1 or more heads of garlic ( I use one medium-large head of garlic for what would be one stick of butter )
knife
aluminum foil
- Heat the oven to 400°F: Set a rack in the middle position.
- Peel (most of) the paper off the garlic: Use your fingers to peel away all the loose, papery, outer layers around the head of garlic. Leave the head itself intact with all the cloves connected.
- Trim the top off the head of garlic: Trim about 1/4 inch off the top of the head of garlic to expose the tops of the garlic cloves. ( as in my photo above )
- Wrap in foil and bake: Wrap the garlic aluminum foil and roast in the oven for 50 minutes to 1 hour. ( I bake mine for an hour )
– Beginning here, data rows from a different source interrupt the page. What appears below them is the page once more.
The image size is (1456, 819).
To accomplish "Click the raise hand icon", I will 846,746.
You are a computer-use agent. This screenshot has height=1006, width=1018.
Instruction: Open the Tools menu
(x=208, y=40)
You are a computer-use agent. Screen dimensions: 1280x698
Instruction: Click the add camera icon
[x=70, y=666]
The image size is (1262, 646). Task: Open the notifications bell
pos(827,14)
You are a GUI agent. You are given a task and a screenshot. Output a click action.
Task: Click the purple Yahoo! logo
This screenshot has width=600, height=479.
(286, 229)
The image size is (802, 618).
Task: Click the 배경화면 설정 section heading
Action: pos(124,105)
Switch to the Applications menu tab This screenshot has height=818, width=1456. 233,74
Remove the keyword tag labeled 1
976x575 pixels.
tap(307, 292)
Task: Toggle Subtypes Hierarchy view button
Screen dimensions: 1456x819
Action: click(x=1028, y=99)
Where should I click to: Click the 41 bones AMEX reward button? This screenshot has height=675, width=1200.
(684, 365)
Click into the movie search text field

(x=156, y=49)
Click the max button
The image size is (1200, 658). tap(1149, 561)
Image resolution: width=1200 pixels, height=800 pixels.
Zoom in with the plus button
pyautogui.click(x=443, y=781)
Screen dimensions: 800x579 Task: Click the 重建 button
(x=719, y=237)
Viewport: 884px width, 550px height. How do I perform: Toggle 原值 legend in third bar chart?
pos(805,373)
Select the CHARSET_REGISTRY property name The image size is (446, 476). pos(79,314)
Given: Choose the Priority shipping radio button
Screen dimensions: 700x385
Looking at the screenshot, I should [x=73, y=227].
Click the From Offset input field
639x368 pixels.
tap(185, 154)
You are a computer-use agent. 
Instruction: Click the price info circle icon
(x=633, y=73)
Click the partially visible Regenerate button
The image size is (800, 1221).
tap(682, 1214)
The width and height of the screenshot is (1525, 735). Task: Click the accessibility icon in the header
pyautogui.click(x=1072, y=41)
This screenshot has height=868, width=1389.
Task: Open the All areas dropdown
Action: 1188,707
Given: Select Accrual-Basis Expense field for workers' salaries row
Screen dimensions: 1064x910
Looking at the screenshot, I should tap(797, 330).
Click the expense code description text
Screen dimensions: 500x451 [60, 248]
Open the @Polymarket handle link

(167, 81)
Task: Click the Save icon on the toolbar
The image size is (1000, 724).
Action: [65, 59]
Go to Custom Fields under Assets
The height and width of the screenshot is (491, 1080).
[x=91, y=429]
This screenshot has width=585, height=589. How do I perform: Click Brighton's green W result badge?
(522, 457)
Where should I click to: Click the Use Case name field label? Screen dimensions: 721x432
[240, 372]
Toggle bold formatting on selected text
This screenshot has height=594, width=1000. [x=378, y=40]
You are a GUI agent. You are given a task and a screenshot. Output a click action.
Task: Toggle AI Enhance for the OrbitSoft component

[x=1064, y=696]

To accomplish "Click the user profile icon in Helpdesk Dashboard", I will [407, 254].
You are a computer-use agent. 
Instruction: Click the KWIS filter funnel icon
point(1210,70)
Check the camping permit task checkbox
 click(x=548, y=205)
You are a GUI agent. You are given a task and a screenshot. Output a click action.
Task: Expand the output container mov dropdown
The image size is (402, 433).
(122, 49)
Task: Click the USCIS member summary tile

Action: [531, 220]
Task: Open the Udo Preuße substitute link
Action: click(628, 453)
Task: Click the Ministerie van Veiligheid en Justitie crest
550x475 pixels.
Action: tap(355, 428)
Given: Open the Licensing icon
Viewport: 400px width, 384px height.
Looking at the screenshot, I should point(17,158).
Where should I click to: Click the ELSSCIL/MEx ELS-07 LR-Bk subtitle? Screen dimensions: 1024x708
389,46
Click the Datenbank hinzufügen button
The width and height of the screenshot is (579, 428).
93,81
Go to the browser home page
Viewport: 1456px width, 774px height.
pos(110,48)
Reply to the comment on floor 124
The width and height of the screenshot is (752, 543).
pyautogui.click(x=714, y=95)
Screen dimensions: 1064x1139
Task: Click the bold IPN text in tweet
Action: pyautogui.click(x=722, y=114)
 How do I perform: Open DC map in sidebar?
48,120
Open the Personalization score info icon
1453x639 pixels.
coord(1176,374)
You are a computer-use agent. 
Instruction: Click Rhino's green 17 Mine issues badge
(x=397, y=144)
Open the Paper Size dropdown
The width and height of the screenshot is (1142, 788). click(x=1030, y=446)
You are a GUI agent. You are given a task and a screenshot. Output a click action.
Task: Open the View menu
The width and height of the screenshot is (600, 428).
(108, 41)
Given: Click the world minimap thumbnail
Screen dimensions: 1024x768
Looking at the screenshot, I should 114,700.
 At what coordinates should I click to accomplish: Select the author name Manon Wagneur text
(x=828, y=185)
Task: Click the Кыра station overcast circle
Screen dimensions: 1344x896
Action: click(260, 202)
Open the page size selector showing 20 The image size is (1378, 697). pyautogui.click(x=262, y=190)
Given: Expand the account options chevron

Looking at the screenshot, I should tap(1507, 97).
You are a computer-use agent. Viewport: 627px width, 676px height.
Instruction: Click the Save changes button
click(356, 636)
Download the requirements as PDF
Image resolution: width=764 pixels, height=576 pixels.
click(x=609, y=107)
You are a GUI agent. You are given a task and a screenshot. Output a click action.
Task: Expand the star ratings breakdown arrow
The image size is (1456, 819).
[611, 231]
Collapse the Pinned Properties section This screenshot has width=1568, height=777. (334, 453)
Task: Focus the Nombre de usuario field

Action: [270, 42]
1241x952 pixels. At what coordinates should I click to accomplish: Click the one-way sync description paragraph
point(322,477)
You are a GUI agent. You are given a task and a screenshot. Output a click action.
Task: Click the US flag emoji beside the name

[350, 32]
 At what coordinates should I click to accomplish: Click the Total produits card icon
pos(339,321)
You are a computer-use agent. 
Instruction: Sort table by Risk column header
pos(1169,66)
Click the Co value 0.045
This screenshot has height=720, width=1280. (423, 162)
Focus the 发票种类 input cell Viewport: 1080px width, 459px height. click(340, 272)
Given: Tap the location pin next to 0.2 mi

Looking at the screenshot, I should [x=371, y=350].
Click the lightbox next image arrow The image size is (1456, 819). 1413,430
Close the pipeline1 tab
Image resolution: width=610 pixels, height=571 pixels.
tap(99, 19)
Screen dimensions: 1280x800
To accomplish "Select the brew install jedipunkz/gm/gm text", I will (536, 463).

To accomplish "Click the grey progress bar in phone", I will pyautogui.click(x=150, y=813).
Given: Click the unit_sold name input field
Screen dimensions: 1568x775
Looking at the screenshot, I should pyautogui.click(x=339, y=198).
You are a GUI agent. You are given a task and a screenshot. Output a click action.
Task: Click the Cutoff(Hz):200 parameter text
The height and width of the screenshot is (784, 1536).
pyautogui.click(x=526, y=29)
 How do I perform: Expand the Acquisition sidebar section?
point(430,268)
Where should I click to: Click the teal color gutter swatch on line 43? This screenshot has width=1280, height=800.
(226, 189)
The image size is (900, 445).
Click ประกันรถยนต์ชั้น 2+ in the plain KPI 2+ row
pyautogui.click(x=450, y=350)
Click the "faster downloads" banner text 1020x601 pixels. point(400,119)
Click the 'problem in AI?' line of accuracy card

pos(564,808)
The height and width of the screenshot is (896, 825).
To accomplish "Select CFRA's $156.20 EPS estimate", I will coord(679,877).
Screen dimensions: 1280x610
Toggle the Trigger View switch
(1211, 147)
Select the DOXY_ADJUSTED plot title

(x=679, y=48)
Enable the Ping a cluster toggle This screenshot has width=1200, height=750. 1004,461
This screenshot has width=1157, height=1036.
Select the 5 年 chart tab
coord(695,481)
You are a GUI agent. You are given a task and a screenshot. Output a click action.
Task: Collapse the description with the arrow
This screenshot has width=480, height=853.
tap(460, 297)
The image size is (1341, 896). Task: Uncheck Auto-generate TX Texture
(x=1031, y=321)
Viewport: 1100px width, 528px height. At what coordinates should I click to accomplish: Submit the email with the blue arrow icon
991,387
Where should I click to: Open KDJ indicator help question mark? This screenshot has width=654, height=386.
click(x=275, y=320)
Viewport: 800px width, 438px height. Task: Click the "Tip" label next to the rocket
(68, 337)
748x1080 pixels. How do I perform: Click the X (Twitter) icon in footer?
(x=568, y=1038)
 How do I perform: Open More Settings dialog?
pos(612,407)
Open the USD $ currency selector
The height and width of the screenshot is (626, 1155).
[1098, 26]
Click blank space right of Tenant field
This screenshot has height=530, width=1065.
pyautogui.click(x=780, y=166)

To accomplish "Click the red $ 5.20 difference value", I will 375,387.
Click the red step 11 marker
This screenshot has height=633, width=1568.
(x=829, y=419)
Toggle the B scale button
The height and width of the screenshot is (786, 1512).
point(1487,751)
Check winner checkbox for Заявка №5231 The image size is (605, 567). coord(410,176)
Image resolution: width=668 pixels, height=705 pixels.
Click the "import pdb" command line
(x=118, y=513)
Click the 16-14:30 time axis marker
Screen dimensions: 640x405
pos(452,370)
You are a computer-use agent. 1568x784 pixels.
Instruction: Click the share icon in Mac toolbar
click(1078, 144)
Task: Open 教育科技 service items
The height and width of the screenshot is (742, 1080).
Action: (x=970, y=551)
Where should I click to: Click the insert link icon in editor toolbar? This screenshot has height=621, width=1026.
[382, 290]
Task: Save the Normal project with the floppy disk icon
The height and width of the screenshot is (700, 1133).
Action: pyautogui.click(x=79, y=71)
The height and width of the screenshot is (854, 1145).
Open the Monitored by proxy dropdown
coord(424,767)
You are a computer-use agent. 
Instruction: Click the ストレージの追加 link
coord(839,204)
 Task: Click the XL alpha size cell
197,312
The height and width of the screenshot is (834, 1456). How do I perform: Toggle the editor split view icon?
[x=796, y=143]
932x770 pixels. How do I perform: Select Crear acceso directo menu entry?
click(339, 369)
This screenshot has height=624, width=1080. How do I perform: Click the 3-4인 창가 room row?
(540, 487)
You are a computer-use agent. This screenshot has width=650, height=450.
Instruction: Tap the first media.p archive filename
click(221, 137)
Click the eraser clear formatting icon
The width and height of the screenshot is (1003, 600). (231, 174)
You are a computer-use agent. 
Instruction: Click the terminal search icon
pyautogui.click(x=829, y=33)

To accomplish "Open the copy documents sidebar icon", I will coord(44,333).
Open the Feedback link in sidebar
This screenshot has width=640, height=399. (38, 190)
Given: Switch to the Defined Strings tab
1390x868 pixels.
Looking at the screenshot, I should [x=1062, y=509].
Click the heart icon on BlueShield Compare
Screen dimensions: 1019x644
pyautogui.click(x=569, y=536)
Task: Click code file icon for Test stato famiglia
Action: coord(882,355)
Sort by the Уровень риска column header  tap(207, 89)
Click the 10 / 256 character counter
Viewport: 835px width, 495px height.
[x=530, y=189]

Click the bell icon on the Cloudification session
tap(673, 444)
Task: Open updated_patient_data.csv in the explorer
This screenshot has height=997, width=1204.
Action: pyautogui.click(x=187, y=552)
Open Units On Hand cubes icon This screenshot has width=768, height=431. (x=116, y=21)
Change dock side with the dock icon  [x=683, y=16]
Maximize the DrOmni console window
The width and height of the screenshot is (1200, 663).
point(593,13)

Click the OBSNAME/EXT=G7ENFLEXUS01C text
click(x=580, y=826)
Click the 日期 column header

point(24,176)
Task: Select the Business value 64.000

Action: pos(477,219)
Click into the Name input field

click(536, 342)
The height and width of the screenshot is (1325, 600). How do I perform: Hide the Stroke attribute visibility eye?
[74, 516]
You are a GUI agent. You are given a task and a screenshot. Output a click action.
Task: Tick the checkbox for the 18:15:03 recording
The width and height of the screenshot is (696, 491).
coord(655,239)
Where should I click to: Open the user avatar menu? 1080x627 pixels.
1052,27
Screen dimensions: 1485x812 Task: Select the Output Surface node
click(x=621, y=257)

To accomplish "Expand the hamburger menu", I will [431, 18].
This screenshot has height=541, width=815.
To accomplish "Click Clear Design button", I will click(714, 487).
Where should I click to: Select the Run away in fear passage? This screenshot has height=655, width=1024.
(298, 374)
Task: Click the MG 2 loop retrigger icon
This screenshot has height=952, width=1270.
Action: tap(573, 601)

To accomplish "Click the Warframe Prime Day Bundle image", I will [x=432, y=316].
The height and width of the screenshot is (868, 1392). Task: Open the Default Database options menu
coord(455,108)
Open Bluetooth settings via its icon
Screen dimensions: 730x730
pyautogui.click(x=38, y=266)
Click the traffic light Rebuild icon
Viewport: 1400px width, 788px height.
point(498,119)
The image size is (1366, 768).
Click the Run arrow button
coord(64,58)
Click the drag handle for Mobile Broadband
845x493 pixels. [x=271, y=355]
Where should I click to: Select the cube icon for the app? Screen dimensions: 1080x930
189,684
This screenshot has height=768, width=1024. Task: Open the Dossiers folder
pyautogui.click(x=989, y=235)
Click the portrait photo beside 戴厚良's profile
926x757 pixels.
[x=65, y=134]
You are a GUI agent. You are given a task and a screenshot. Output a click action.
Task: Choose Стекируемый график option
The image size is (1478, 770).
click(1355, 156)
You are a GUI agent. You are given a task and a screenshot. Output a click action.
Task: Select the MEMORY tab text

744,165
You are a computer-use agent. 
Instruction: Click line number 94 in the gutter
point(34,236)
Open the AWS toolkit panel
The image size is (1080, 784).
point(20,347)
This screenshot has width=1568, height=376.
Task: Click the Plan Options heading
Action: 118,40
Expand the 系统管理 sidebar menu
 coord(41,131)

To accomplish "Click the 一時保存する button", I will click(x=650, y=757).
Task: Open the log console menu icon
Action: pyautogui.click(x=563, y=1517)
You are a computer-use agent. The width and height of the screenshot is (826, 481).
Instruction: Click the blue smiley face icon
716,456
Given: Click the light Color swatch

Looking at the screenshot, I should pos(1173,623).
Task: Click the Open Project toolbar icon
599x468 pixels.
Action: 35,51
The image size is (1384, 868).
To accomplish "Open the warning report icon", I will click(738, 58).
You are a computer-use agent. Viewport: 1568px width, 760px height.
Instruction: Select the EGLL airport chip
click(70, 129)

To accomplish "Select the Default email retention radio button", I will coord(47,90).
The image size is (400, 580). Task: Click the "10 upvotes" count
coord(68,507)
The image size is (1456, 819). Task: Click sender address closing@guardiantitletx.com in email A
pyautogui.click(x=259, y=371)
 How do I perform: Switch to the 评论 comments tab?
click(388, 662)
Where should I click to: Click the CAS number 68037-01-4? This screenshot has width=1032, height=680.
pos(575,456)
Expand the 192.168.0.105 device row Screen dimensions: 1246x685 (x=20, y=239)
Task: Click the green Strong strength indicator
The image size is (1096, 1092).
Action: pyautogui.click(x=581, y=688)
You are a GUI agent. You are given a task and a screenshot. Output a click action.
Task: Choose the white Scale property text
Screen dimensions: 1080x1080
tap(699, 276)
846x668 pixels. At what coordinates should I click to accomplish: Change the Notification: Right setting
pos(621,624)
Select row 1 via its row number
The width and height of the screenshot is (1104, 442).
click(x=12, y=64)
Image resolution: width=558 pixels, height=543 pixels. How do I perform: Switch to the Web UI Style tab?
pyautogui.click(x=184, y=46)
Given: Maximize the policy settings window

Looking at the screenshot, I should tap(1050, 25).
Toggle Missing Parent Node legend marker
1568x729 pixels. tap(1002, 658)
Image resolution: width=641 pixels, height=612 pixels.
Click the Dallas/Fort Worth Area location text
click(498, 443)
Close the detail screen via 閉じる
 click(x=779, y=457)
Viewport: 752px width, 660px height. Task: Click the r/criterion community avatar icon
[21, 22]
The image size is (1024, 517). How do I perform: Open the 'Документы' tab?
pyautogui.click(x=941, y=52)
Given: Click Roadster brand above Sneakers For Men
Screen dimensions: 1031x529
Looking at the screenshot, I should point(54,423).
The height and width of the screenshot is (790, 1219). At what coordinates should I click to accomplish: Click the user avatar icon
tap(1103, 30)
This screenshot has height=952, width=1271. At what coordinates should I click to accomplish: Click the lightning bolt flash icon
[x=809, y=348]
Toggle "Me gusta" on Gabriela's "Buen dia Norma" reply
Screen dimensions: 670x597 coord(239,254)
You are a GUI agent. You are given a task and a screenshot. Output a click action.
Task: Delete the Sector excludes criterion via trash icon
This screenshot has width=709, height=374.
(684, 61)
- Begin checking the garlic: After 40 minutes, begin checking the garlic. The garlic is done when a center clove is completely soft when pierced with a paring knife. Even once soft, you can continue roasting until deeply golden for a more caramelized flavor ( I like it when more deep golden! ) — check the garlic every 10 minutes. Exact roasting time will depend on the size of your garlic, the variety, and its age.
- Use or store the garlic: Let the garlic cool in its aluminium wrap, then open and serve. Press on the bottom of a clove to push it out of its paper. ( Just squeeze it out as you would squeeze a cream out of its tube. 🙂 ) Roasted garlic can also be refrigerated for up to 2 weeks or frozen for up to 3 months.